WHAT NEEDS TO BE DONE ::
Put every line of the material below into a Markdown table with the columns "Row" and "Line," numbering the rows in order and leaving out blank lines.

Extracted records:

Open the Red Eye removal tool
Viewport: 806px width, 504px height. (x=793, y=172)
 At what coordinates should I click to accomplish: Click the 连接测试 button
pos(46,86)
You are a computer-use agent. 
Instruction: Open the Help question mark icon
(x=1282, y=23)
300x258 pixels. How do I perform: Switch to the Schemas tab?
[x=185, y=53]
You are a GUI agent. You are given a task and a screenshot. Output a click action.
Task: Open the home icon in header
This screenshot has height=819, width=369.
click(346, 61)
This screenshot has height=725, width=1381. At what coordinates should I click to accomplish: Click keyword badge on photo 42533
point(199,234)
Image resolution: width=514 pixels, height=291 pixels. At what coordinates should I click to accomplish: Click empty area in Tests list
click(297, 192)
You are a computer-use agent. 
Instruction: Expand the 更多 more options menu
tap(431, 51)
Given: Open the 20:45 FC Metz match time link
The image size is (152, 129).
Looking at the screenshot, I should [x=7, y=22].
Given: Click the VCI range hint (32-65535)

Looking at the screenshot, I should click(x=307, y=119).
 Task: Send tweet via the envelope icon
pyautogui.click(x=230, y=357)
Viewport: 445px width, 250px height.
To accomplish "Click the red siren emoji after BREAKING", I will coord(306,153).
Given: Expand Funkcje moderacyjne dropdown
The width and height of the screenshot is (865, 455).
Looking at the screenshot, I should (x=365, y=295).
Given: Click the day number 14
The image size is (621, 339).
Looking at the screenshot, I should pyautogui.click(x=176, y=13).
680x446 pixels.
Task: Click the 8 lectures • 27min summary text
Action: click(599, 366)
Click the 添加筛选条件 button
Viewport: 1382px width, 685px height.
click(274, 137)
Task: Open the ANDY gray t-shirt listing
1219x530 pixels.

RESPONSE ::
| Row | Line |
|---|---|
| 1 | Open the Red Eye removal tool |
| 2 | Viewport: 806px width, 504px height. (x=793, y=172) |
| 3 |  At what coordinates should I click to accomplish: Click the 连接测试 button |
| 4 | pos(46,86) |
| 5 | You are a computer-use agent.  |
| 6 | Instruction: Open the Help question mark icon |
| 7 | (x=1282, y=23) |
| 8 | 300x258 pixels. How do I perform: Switch to the Schemas tab? |
| 9 | [x=185, y=53] |
| 10 | You are a GUI agent. You are given a task and a screenshot. Output a click action. |
| 11 | Task: Open the home icon in header |
| 12 | This screenshot has height=819, width=369. |
| 13 | click(346, 61) |
| 14 | This screenshot has height=725, width=1381. At what coordinates should I click to accomplish: Click keyword badge on photo 42533 |
| 15 | point(199,234) |
| 16 | Image resolution: width=514 pixels, height=291 pixels. At what coordinates should I click to accomplish: Click empty area in Tests list |
| 17 | click(297, 192) |
| 18 | You are a computer-use agent.  |
| 19 | Instruction: Expand the 更多 more options menu |
| 20 | tap(431, 51) |
| 21 | Given: Open the 20:45 FC Metz match time link |
| 22 | The image size is (152, 129). |
| 23 | Looking at the screenshot, I should [x=7, y=22]. |
| 24 | Given: Click the VCI range hint (32-65535) |
| 25 | Looking at the screenshot, I should click(x=307, y=119). |
| 26 |  Task: Send tweet via the envelope icon |
| 27 | pyautogui.click(x=230, y=357) |
| 28 | Viewport: 445px width, 250px height. |
| 29 | To accomplish "Click the red siren emoji after BREAKING", I will coord(306,153). |
| 30 | Given: Expand Funkcje moderacyjne dropdown |
| 31 | The width and height of the screenshot is (865, 455). |
| 32 | Looking at the screenshot, I should (x=365, y=295). |
| 33 | Given: Click the day number 14 |
| 34 | The image size is (621, 339). |
| 35 | Looking at the screenshot, I should pyautogui.click(x=176, y=13). |
| 36 | 680x446 pixels. |
| 37 | Task: Click the 8 lectures • 27min summary text |
| 38 | Action: click(599, 366) |
| 39 | Click the 添加筛选条件 button |
| 40 | Viewport: 1382px width, 685px height. |
| 41 | click(274, 137) |
| 42 | Task: Open the ANDY gray t-shirt listing |
| 43 | 1219x530 pixels. |